Vacuum Beam Studies of Ruthenium Etching
Ru is known to have two volatile oxidation products, RuO3 and RuO4, although the etch rate is negligible when Ru is exposed to an O2 plasma discharge. The introduction of a small amount of additive gas, such as Cl2, has been shown to increase the Ru etch rate sixfold. The reason for this dramatic shift in etching is poorly understood, primarily because it is difficult if not impossible to study plasma-surface interactions in a plasma environment. The unique capabilities of the beam system have made it possible to explore the mechanism of Ru etching. It has been shown that under 500 eV Ar+ ion bombardment, the addition of O radicals lowered the etch rate by a factor of 2.5. This process was relatively insensitive to temperature over the range studied (room temperature to ~175°C). It was also shown that O radicals alone spontaneously etched Ru at a very slow rate over the entire temperature range.
Statistical Analysis of Polysilicon Etching and Gate Profile Evolution in Dual-Doped Polysilicon Gates
Polysilicon gate etching for the 90nm lithography node and below requires extremely precise control of the gate CD and profile. Generally speaking, the current requirement for Gate CD control is that the 3 sigma should less than ~5 nm for all gates, including across the chip, across the wafer, wafer-to-wafer, lot-to-lot, and tool-to-tool variations. Similarly, for gate sidewall angle control, the 3 sigma angle variation should be less than ~1 degree, inclusive of all sources of variation. This is particularly challenging for technologies which employ dual-doped gates, since the chemistry and physics of the etching process induces a different profile evolution between gates with different doping.

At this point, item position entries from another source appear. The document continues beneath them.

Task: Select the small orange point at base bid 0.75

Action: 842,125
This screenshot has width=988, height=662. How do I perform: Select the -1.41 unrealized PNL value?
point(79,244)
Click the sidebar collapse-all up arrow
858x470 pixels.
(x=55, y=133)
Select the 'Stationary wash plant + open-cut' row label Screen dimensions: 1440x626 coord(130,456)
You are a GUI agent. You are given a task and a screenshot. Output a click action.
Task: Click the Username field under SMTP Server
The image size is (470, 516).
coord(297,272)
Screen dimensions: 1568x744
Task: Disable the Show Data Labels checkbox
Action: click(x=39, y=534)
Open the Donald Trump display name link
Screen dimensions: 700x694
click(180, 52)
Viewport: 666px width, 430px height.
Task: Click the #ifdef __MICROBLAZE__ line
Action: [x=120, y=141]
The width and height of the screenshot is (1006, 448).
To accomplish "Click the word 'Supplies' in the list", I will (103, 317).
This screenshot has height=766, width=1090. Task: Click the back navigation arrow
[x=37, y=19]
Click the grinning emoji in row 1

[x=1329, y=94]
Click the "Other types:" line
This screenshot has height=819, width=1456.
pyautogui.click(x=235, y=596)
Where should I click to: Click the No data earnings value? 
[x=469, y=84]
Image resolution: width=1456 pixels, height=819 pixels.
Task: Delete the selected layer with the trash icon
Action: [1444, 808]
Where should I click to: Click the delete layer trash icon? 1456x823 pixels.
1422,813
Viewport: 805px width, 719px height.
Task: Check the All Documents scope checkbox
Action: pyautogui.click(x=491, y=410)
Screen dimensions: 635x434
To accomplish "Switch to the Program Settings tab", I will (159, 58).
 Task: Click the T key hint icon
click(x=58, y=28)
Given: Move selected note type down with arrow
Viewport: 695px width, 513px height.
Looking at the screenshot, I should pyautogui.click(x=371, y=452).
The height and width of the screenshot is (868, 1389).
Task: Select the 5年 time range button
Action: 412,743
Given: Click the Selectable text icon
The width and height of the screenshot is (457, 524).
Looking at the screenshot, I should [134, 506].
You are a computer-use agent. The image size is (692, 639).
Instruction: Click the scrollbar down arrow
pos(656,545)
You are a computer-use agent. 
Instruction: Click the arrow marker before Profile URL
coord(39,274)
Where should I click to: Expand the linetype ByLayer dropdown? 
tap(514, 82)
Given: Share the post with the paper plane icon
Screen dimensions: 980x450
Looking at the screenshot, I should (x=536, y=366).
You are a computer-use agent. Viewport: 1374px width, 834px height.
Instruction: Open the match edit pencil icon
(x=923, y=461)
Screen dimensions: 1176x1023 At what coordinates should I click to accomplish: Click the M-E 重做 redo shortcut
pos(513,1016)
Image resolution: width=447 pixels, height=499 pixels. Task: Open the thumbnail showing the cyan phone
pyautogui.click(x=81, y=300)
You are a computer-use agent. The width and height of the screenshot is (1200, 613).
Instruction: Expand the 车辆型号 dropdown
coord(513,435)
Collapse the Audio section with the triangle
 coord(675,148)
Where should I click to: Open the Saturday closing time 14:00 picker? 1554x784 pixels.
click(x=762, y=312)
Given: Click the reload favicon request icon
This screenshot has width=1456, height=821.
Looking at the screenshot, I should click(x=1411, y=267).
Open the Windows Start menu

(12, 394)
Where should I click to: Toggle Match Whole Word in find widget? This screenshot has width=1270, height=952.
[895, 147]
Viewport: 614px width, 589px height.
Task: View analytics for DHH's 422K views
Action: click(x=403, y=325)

The goal of this project was to identify a parameter space where the differences in gate profile evolution across different polysilicon dopant types were minimized. Blanket etch rates and patterned wafers were used to determine the effect of different gate etch process variables on the gate profile. The materials studied were undoped polysilicon and polysilicon that had been doped with P, As, Sb, and B. Prediction models were created for the blanket etch rate studies that were used to optimize the processing conditions and to propose some simple mechanisms that identify which species are adsorbed on the surface.